Please confirm receipt of this email.

Thanking you,

Stefaans Brümmer,
M&G Centre for Investigative Journalism

Read Maharaj’s response to the M&G’s questions

Extract of interview between Maharaj and his official biographer, Padraig O’Malley:

17 Oct 2005: Maharaj, Mac – The O’Malley Archives

MM [Mac Maharaj] On the phone. I was relaxed, I was comfortable, I was not fearful — oh, what will this all mean, what is he going to do to me? I was there in a frame of mind that says that I can be open, there is no problem, and when I can’t answer the question I’ll tell them I can’t because we were talking about reconstruction from memory from so far back. So that was my attitude.

Day one I answered the questions and there were some difficult questions. One of those was the hotel bill in Disney World because after I answered and said that I recall paying for it, they put some documents in front of me, letters between Schabir Shaik and some company suggesting that they had paid. I said, “No, that’s not possible. I recall the discussion with Schabir in which he asked me to pay and I said but I have paid.” Then they came and –

POM [Padraig O’Malley] Did you have a discussion with Schabir?

MM Long before that, after Atlanta, 1996. He asked me to pay and I said, “No, but I have paid”, and he dropped the matter.

They then produced the hotel bill and there appeared a Mastercard payment and I dropped the matter.

They then produced the hotel bill and there appeared a Mastercard payment and I said, “This is the conclusion of the account, the settlement, that’s my Mastercard but hold on, Mastercard, it’s ABSA, I have a Mastercard.”

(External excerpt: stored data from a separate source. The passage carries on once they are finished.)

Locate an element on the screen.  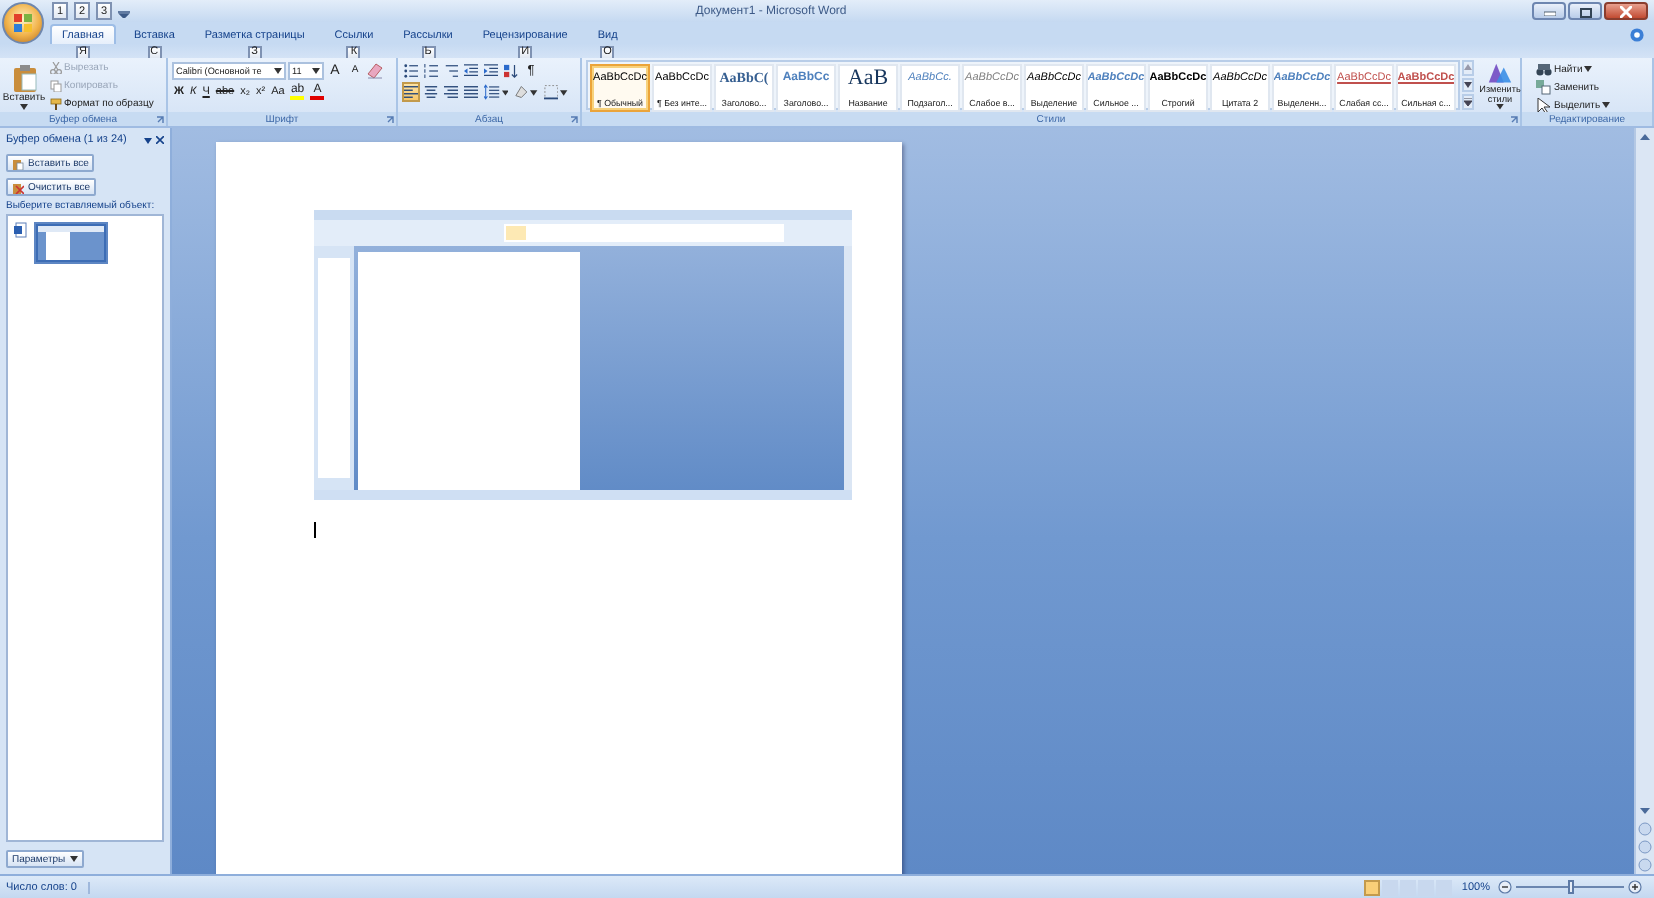
format-painter-icon is located at coordinates (56, 104).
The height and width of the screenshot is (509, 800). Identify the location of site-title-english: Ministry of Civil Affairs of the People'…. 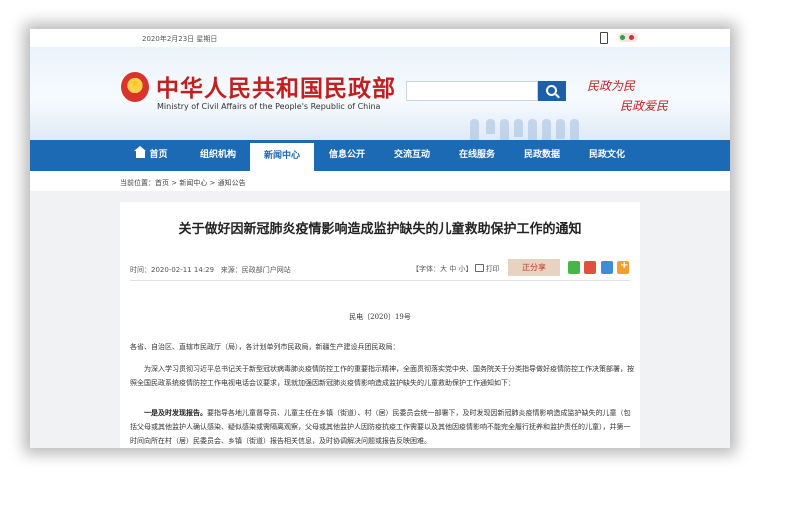
(269, 106).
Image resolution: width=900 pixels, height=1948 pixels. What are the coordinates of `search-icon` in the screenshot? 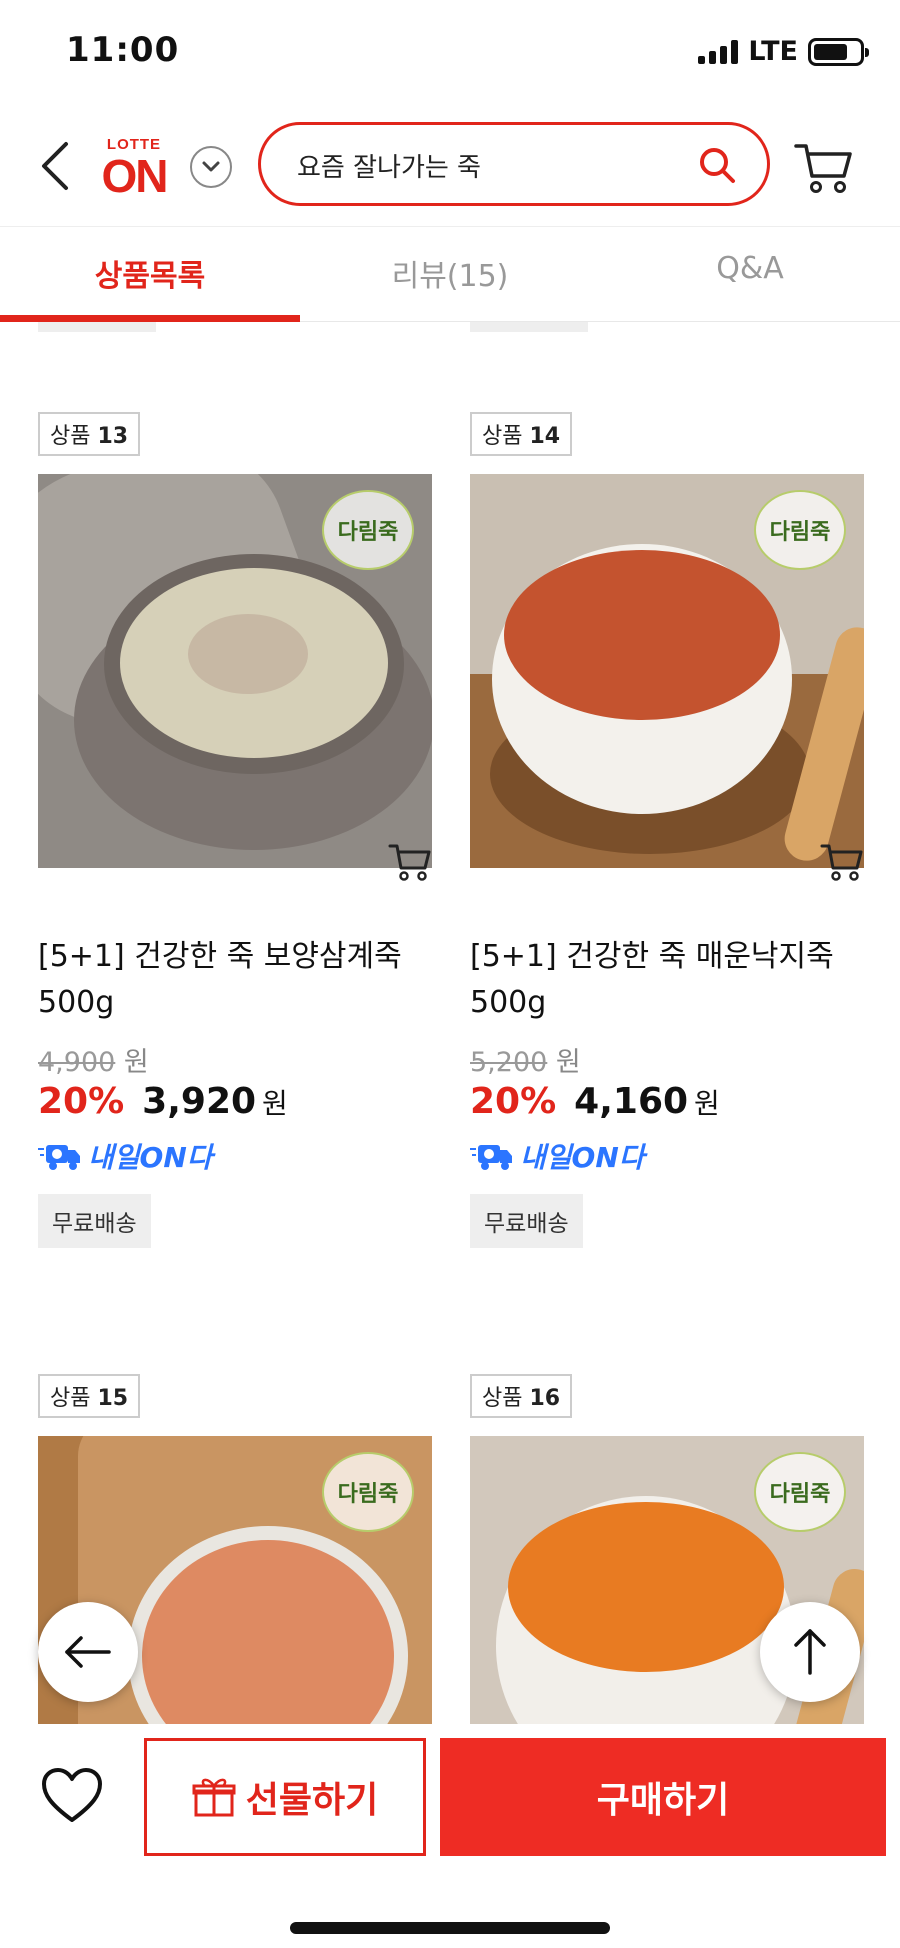 It's located at (717, 165).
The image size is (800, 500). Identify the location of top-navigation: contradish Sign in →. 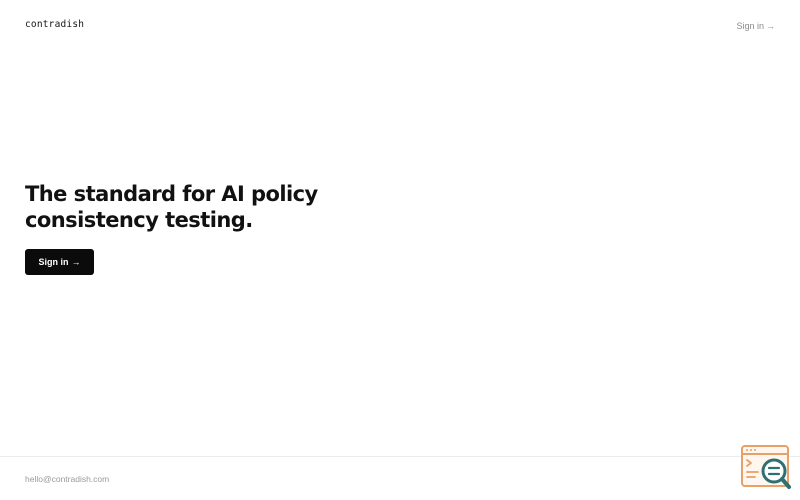
(400, 26).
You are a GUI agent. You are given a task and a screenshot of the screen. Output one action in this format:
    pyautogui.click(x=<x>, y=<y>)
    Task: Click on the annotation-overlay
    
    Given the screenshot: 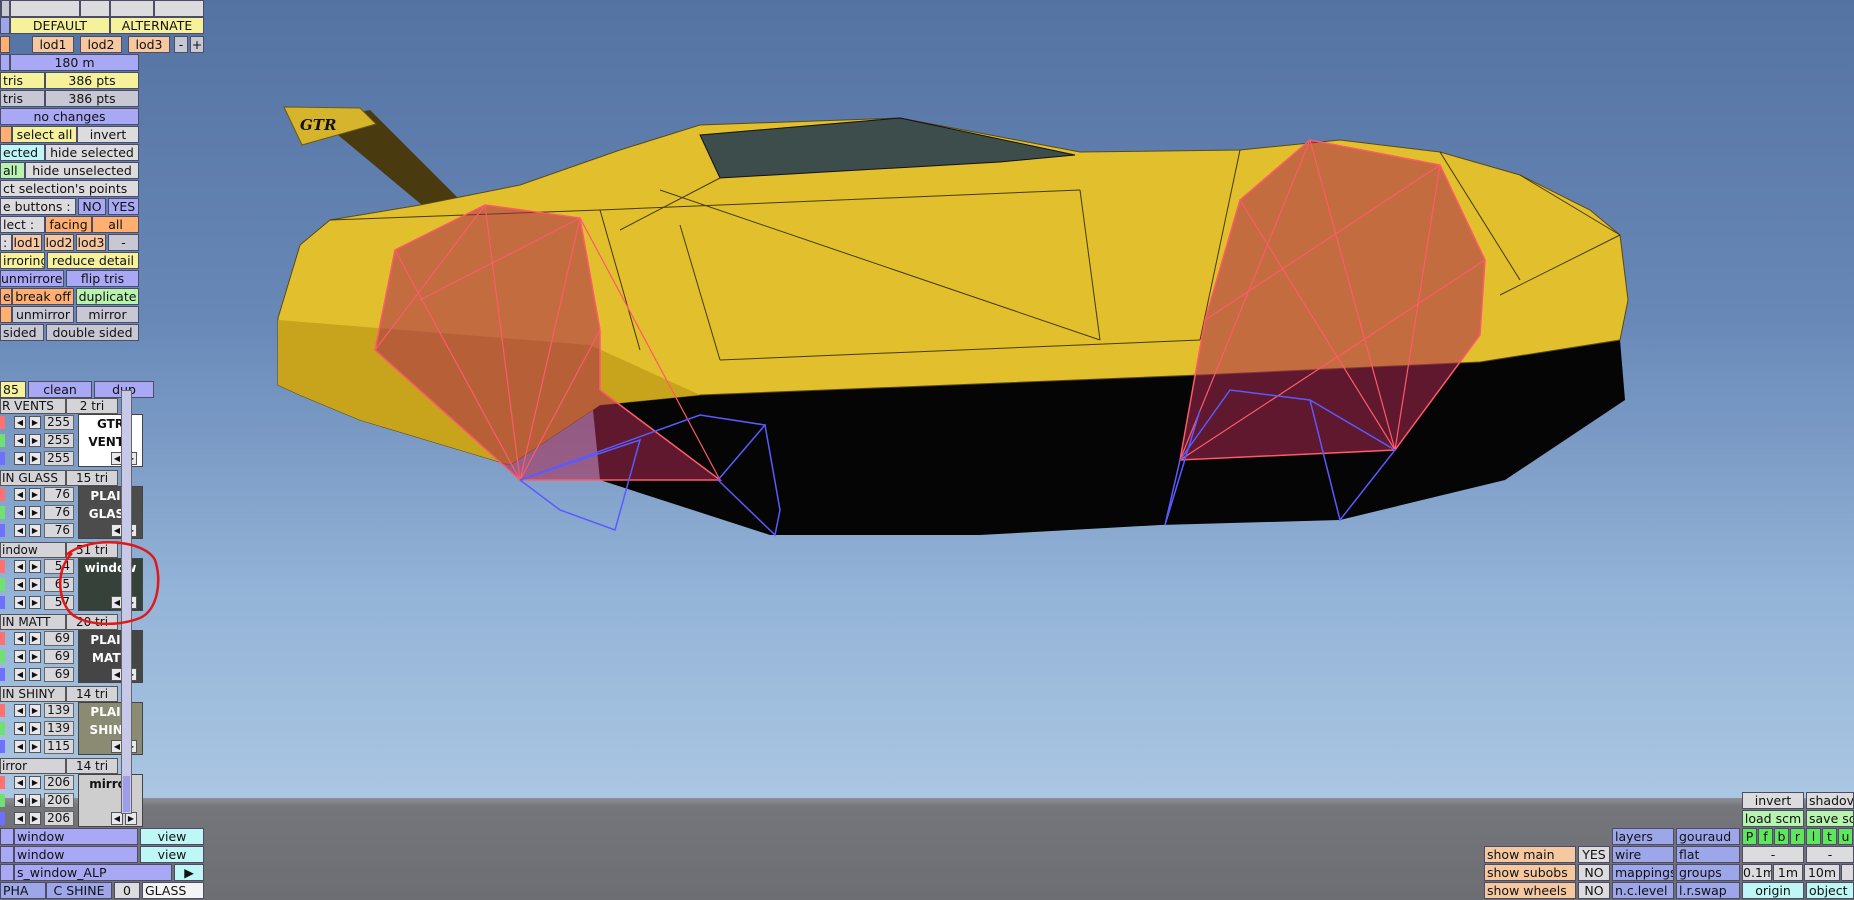 What is the action you would take?
    pyautogui.click(x=110, y=584)
    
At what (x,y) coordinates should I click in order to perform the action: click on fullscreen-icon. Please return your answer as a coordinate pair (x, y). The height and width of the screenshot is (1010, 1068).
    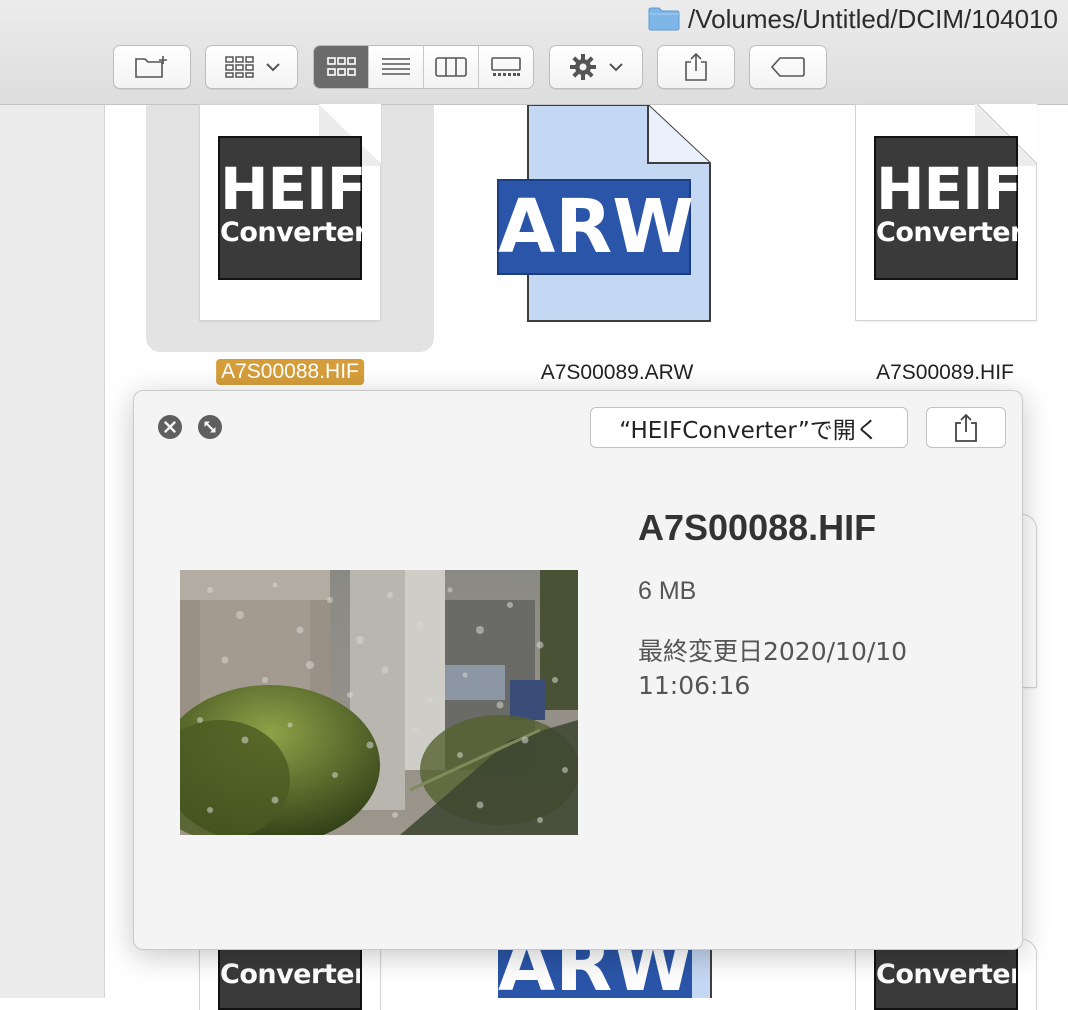
    Looking at the image, I should click on (210, 427).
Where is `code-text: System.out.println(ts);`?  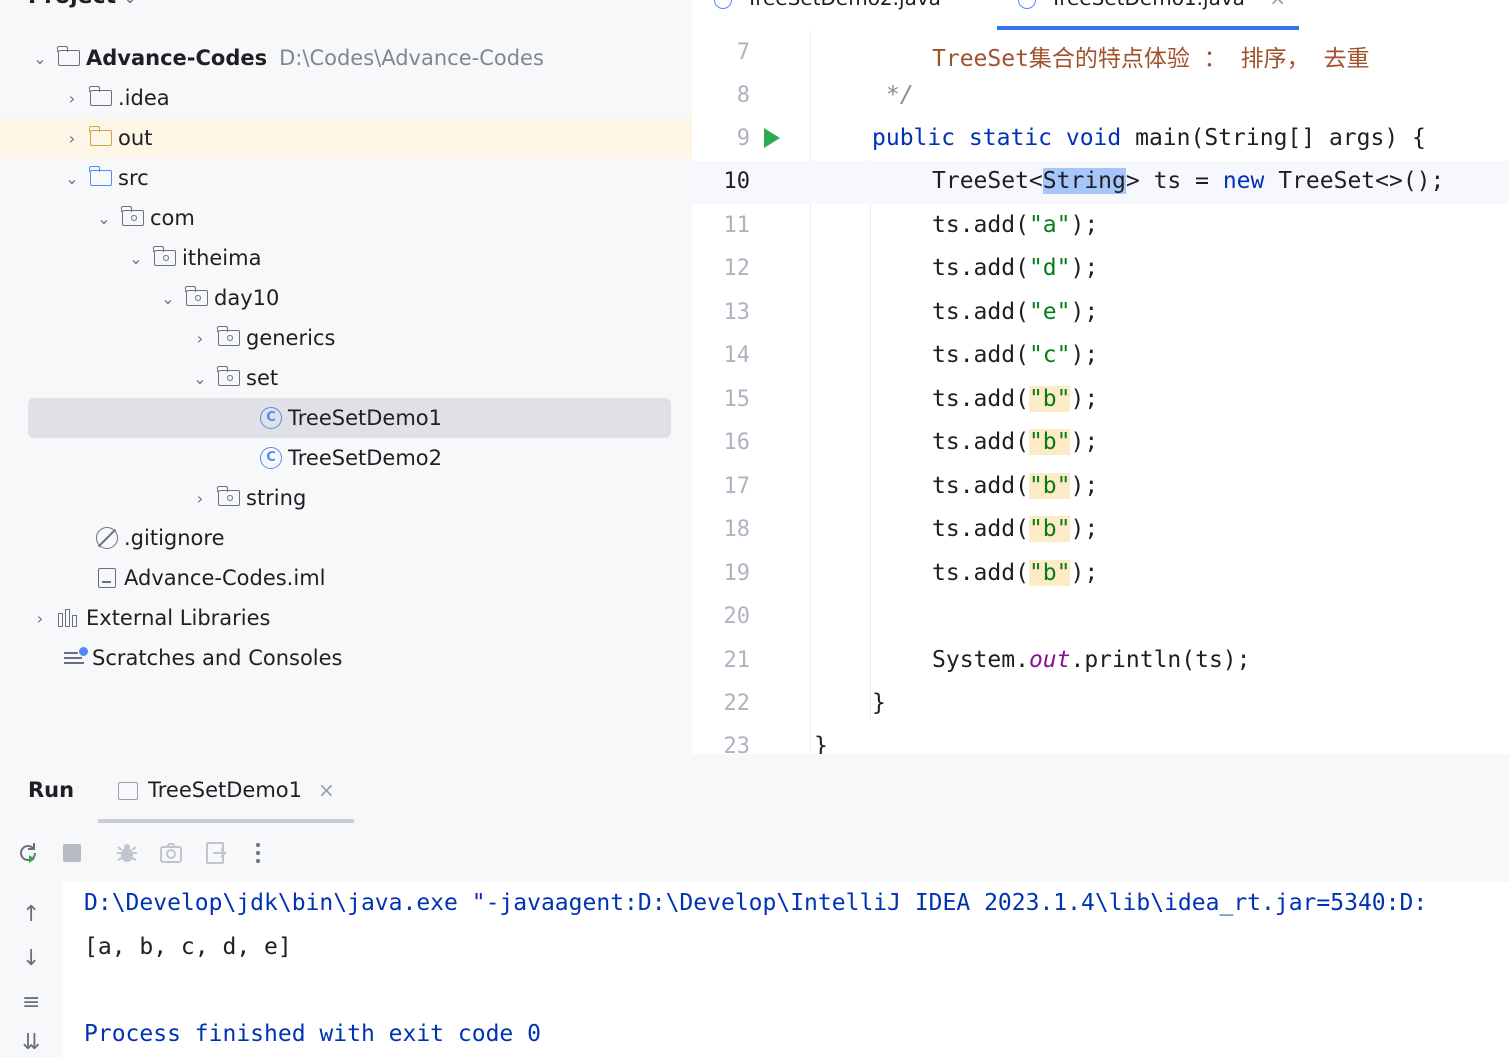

So I said, “Can I have a minute?” And I went out and I phoned my bank and I read the credit card number that was there and the bank said to me oh that’s my wife’s credit card.

So I went back and said, here, this is the credit card. But then they said, look, the earlier payment, the deposit, is an American Express.

I said but I had traveller’s cheques from American Express. They said, no, this is an American Express card. So I said, “Whose is it?” I had been able to go out and phone, I don’t have an Express card, American Express, neither does my wife.

But even there, Padraig, when they were presenting some information that seemed to contradict my recollection I didn’t feel concerned, I didn’t feel afraid. I didn’t feel that this can now be construed as proof and evidence of corruption.

So that was the basic frame of mind and if you read the transcript, which I paid for and obtained because I had asked them whether I would be given a transcript of my evidence and they had said yes, so I got it, you will see that it was a very relaxed environment and yet they were interrogating me in an extremely adversarial way, adversarial and inquisitorial.

POM Who conducted the investigation?

MM Advocate Anna Marie van der Colff and then there was an Advocate C Bakkies and there was one other person who never opened his mouth.

POM That was two Afrikaners.

MM Yes. The names are there in the transcript. Yes I have given you that. What they were doing was they were asking you a question and then when you answered then they would give you documents from their side seemingly to contradict your answers. It was like trapping you. That’s what I mean by inquisitorial and adversarial. I still didn’t take exception.

If you read the transcripts you will find the next day when they interviewed Zarina they were very aggressive and they were maintaining the stance of questioning you about an incident or a fact, you give your answer, then they put a document in front of you, then you give another answer to accommodate that and then they put another document.

They were not putting everything in front of you. They like ensnared you which I personally, now reflecting, say that is, in my view, not the way in which we take into account the rights of the individual that are enshrined in our Bill of Rights. I don’t think it is proper to be interviewing a person, even a suspect, in that tricky way.

I think by the time you are charged the state has to put all its information that it has on the table so that your answers take into account all that, there are no hidden agendas and discoveries of documents are done. However, we passed through that and we felt comfortable.